- Active: 1941 - 1946
- Country: Soviet Union
- Branch: Red Army
- Type: Division
- Role: Infantry
- Engagements: Continuation War Svir–Petrozavodsk Offensive Petsamo–Kirkenes Offensive
- Decorations: Order of the Red Banner
- Battle honours: Petsamo (Pechenga)

Commanders
- Notable commanders: Col. Fyodor Afanasevich Ostashenko Maj. Gen. Vasilii Kalenikovich Sopenko

= 368th Rifle Division =

The 368th Rifle Division was raised in 1941 as a standard Red Army rifle division, and served for the duration of the Great Patriotic War in that role. It began forming in August 1941 in the Siberian Military District. After forming, it remained in the reserves of that district until March 1942, when it was assigned to the 7th Separate Army in Karelia, where it remained until mid-1944. The division had a mostly uneventful war on this defensive front, but then took part in the offensive that drove Finland out of the war in the summer of that year, being awarded the Order of the Red Banner for its services.
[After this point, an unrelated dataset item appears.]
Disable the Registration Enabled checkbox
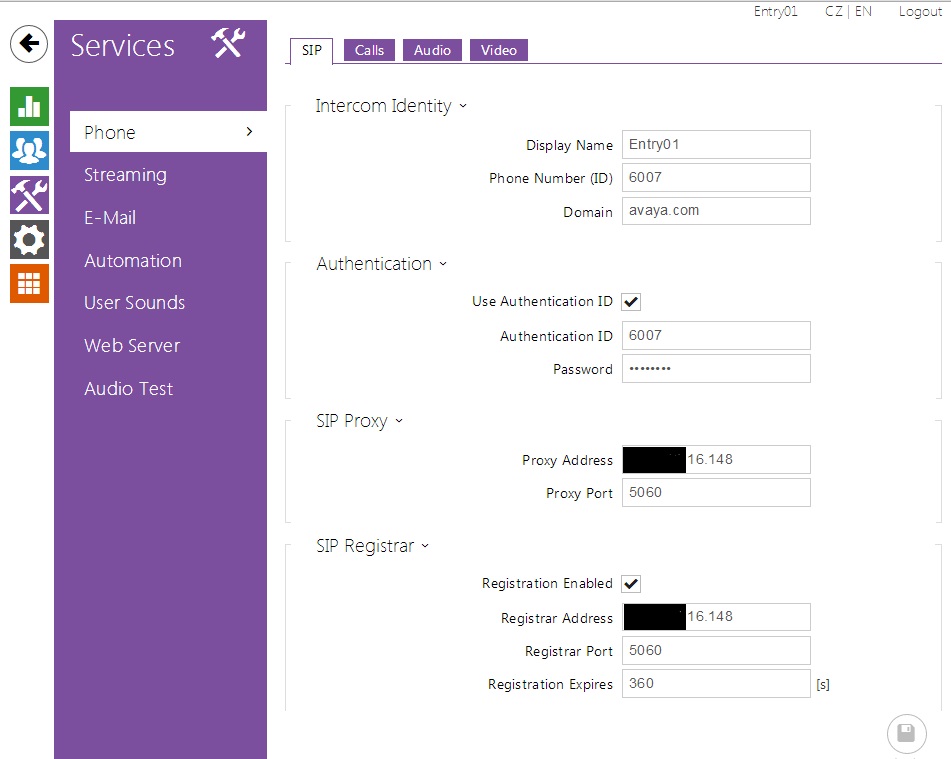The image size is (951, 759). pos(631,584)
It later saw action against the German forces trying to hold northern Finland. The division ended the war in the Belomorsky Military District on garrison duties in the Soviet Arctic.

==Formation==
The division began forming on August 10, 1941 in the Siberian Military District at Tyumentsevo. Its basic order of battle was as follows:
- 1224th Rifle Regiment
- 1226th Rifle Regiment
- 1228th Rifle Regiment
- 939th Artillery Regiment

Col. Fyodor Afanasevich Ostashenko was not assigned to command of the division until September 23, and he would remain in command until June 10, 1942. In September the division was noted as being made up mostly of Siberians, and although formed from reservists, 57 percent of the personnel were under 35 years of age, indicating a better-than-average cadre of younger and fitter men. In November the division was assigned to the 58th Army, which was forming in the same District at that time, but it remained in the reserve of that Army until March 1942. It was then moved to join the 7th Separate Army in East Karelia, facing the Finnish Army along the Svir River between Lake Ladoga and Lake Onega. On June 11 the division's deputy commanding officer, Col. Vasilii Kalenikovich Sopenko, took over from Colonel Ostashenko; Sopenko would be promoted to Major General on October 16, 1943, and would remain in command for the duration of the war.

==Combat service==
The 368th continued to serve on this relatively quiet front through 1943 and into 1944. Through most of this time it was subordinated to the 4th Rifle Corps. On February 1, 1944, 7th Army became part of Karelian Front, in preparation for the final reckoning with Finland. Leningrad Front began its offensive on the Isthmus of Karelia on June 10, making rapid progress towards Vyborg despite strong Finnish resistance. On June 16 the Finnish commander-in-chief, Marshal Mannerheim, issued orders to give up East Karelia, to free up forces for the main front on the Isthmus, so when Karelian Front launched its own offensive across the Svir on the 20th it faced a very fluid situation. The 368th distinguished itself in the fighting to breach the Svir River line and on July 2 was awarded the Order of the Red Banner.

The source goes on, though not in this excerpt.